Tuesday, July 23, 2013

Back to the Past

Having failed to utterly destroy Taylor Swift and then getting locked in a club bathroom kind of wore on me. I needed to do something completely successful and amazing. I went back to the 1980s to the set of Back to the Future so I could steal the DeLorean from the set, but then it occurred to me, if I steal the main prop from that movie then the movie might not get made. Sad, I stayed a while to see the actors act. Then the director, Robert Zimeckis, came over to me and asked what I was doing on set. I could see from the glimmer in his eye that he wanted me in the film...at least until he had the police handcuff me and put me in their cruiser.

I couldn't escape with the time code as it was in my back pocket and couldn't easily read it. I ended up getting taken in for trespassing.
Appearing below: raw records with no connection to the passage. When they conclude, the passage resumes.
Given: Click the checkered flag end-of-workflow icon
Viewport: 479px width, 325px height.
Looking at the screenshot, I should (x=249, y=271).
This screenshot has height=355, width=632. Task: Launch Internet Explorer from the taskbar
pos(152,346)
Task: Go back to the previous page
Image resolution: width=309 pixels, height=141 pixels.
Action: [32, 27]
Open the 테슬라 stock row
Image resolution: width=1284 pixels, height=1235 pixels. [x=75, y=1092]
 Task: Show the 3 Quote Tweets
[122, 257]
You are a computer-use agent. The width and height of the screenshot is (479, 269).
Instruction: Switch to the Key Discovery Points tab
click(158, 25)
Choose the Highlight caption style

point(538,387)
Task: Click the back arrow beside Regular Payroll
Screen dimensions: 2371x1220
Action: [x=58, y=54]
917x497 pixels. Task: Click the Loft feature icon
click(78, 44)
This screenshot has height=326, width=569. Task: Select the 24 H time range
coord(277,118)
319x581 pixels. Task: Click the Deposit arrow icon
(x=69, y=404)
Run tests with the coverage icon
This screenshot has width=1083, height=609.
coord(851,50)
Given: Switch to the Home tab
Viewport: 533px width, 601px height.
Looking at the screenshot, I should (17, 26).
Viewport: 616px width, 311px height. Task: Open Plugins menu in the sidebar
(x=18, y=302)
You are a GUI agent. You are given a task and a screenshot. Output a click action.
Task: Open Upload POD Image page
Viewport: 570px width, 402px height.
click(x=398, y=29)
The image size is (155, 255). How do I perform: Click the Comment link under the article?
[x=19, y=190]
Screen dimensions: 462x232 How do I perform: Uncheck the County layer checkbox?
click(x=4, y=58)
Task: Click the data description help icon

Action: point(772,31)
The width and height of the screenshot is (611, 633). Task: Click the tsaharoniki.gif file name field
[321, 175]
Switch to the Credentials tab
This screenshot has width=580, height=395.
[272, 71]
The cops took everything from my pockets, including the time code. When they saw it they asked why I had a sheet of a bunch of numbers. I had them read the numbers on it for me. As the time code appeared, I grabbed my things and shoved an officer out of the way, jumping in and traveling several years into the future, ending up on the set of Back to the Future III. I got in the DeLorean and rode off into the time sphere. Apparently, the time sphere isn't car friendly so only me and half of the DeLorean made it back to the future.

Just Remember: I HAVE THE FLUX CAPACITOR, BITCHES!